Je travaille ici des dessins grand format à la Drawing Factory sur le thème de la forêt car c’est un lieu très important pour moi qui m’a toujours semblé empli de fabuleuses merveilles, mais duquel peut aussi jaillir en son sein des mystères et des peurs abyssales. La Drawing Factory est ma première résidence artistique, et j’ai pu y rencontrer des artistes avec des pratiques très diverses et fascinantes. C’est une vraie chance pour moi d’évoluer dans un cadre avec autant d’émulsion et de créativité, mais aussi de se sentir appuyer et pousser par les équipes du Drawing Lab dans nos projets. Je pense que cette résidence m’apporte beaucoup dans ma pratique du dessin, elle me permet de dépasser les limites que je pouvais avoir dans ce médium, à la fois en terme technique, en termes de format mais aussi dans ma manière de penser le dessin et c’est extrêmement gratifiant.

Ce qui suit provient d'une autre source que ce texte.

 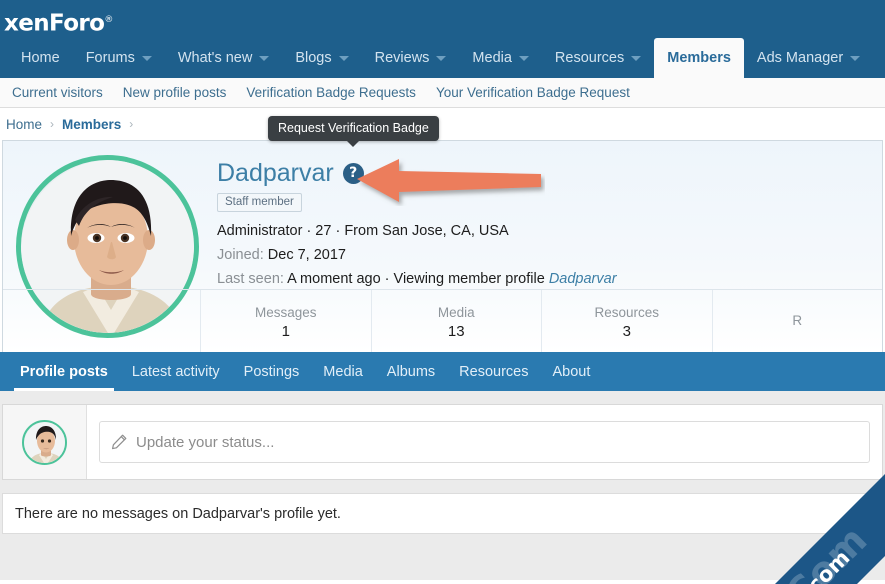 I want to click on profile-name-row: Dadparvar ?, so click(x=290, y=173).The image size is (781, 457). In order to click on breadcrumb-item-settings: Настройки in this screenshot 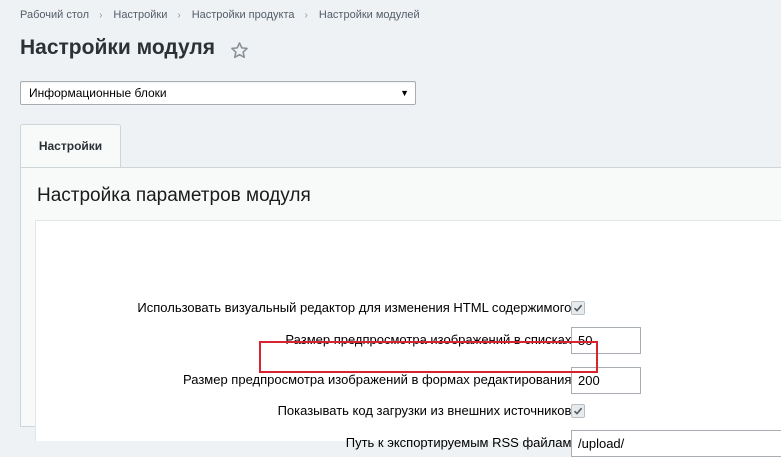, I will do `click(140, 15)`.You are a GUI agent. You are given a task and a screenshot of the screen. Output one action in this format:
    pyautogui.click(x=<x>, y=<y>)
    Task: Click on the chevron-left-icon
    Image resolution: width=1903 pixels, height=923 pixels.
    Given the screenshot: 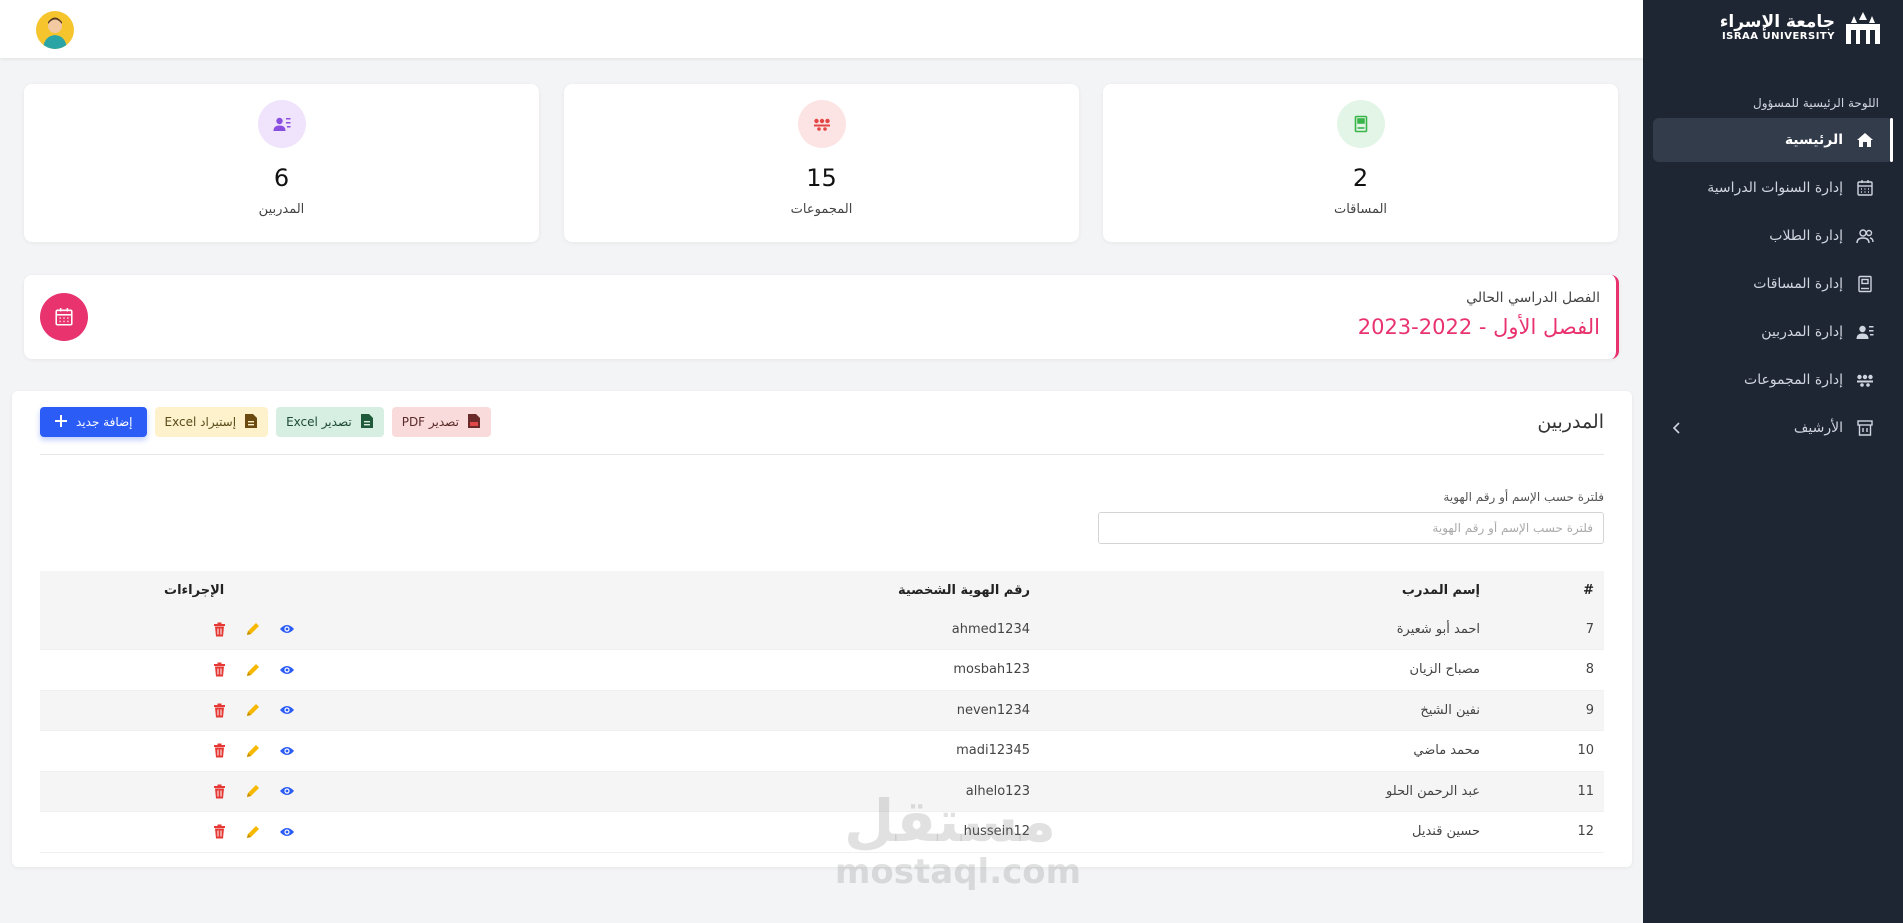 What is the action you would take?
    pyautogui.click(x=1677, y=428)
    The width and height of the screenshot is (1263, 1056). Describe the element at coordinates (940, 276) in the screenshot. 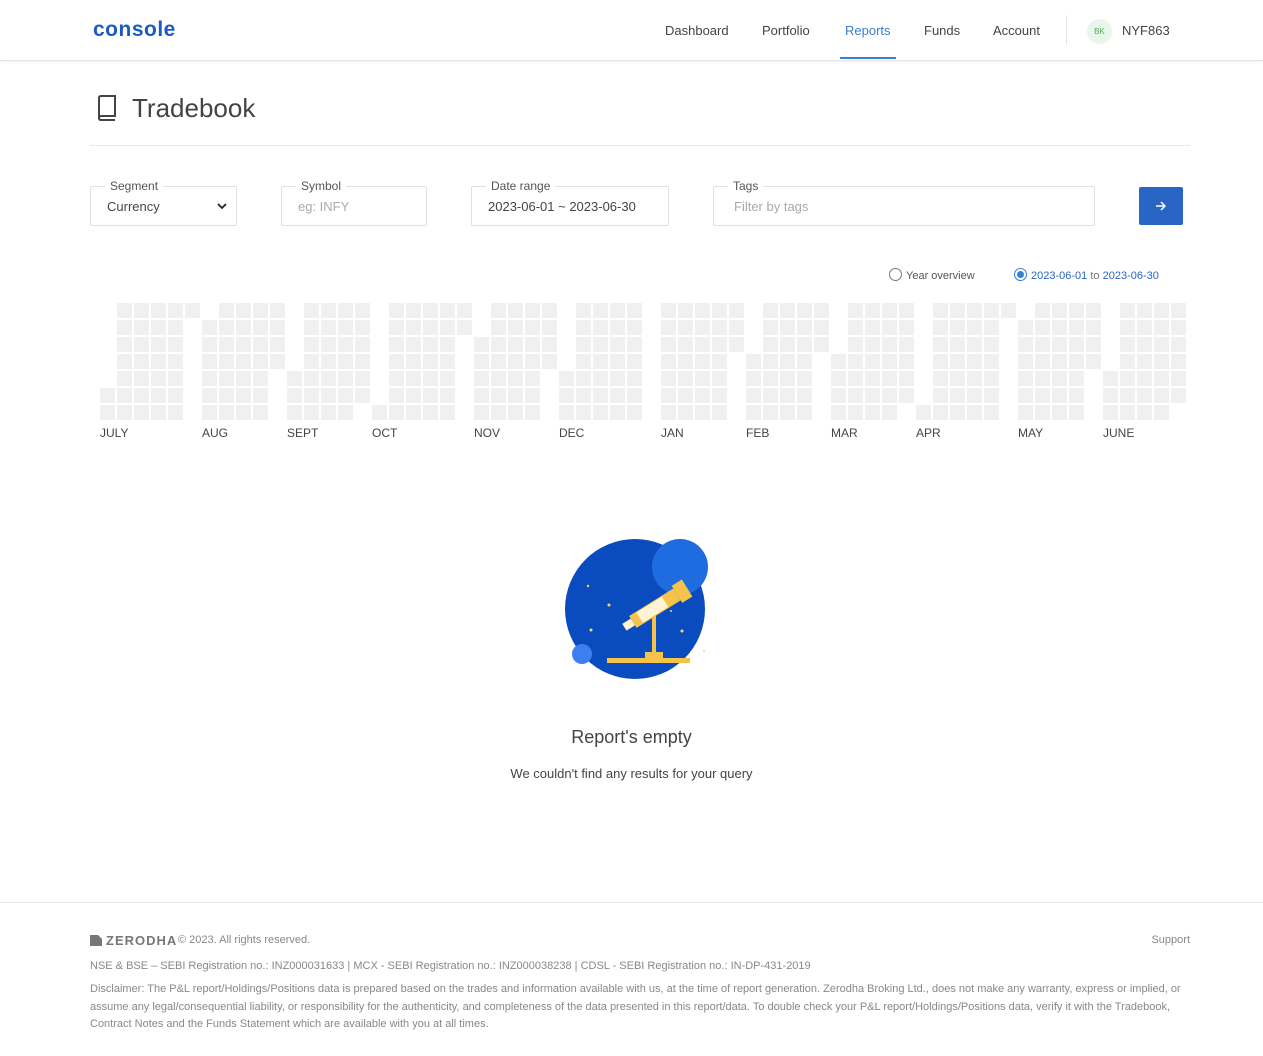

I see `year-overview-label: Year overview` at that location.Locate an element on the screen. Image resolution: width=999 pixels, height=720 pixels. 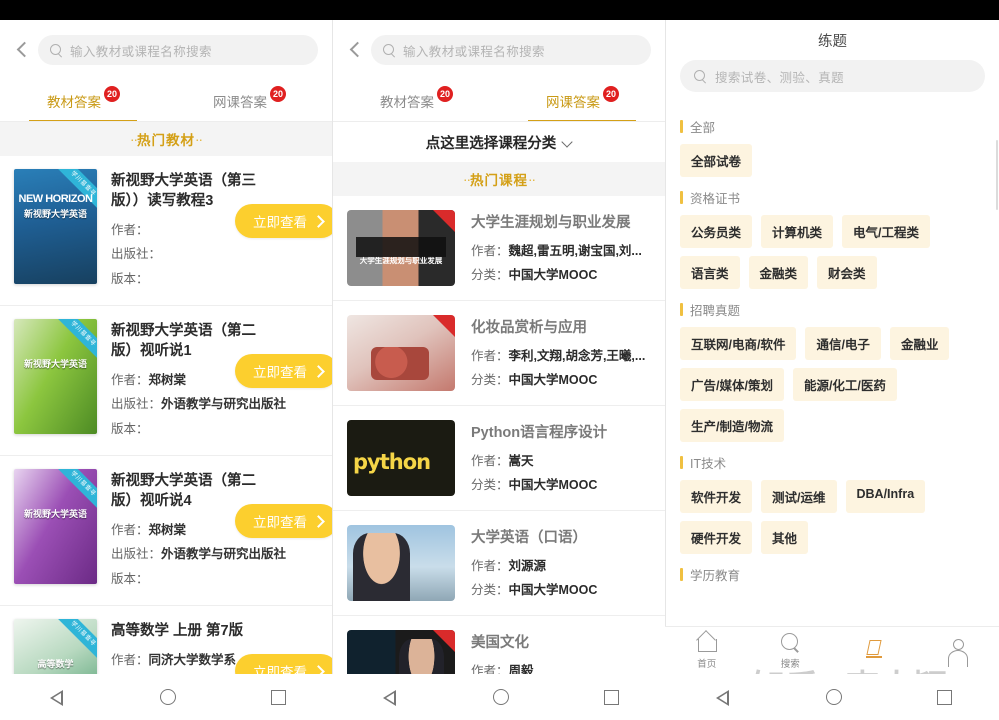
nav-item-practice is located at coordinates (874, 650).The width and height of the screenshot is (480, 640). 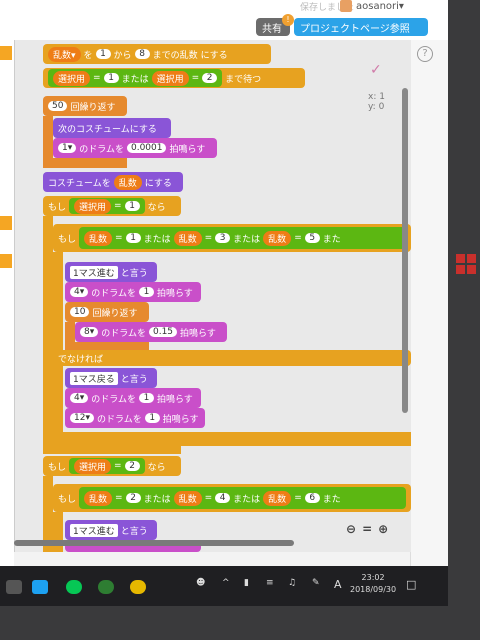 I want to click on play-drum-block: 1▾ のドラムを 0.0001 拍鳴らす, so click(x=135, y=148).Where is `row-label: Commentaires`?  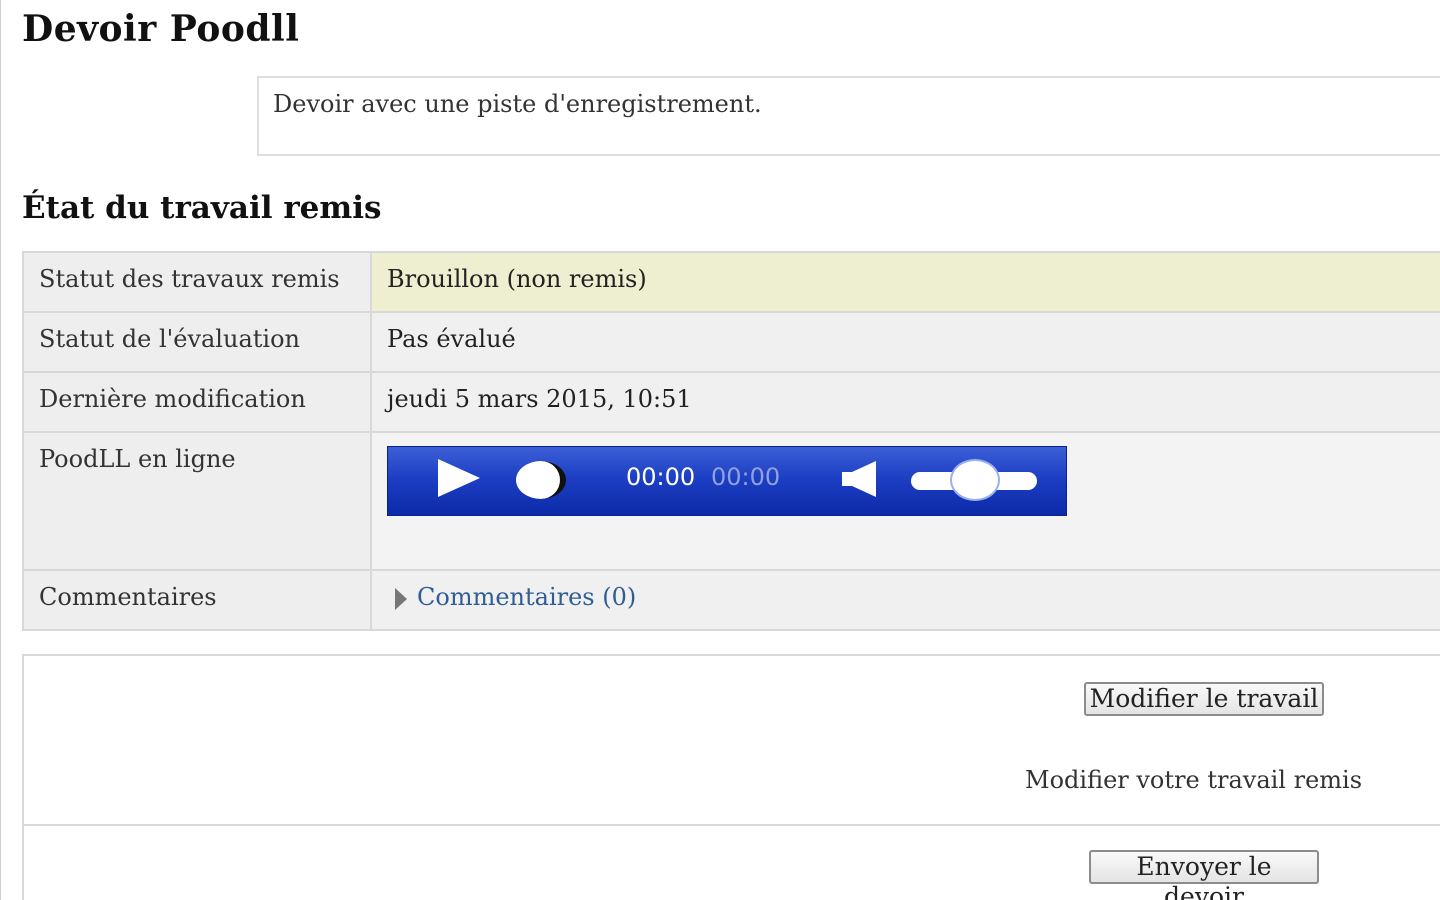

Et pour terminer, auriez-vous une anecdote concernant votre travail dont vous pourriez nous faire part ?
Dans ma sculpture « les dindes de l’âmer », celle-ci était composée d’une fontaine remplie de bière, sauf que je ne pensais pas que ça mousserait autant quand la bière s’écoulerait. Du coup lors de mon diplôme, des gros nuages de mousses tombaient littéralement par terre. C’était encore mieux que ce que j’avais pu espérer.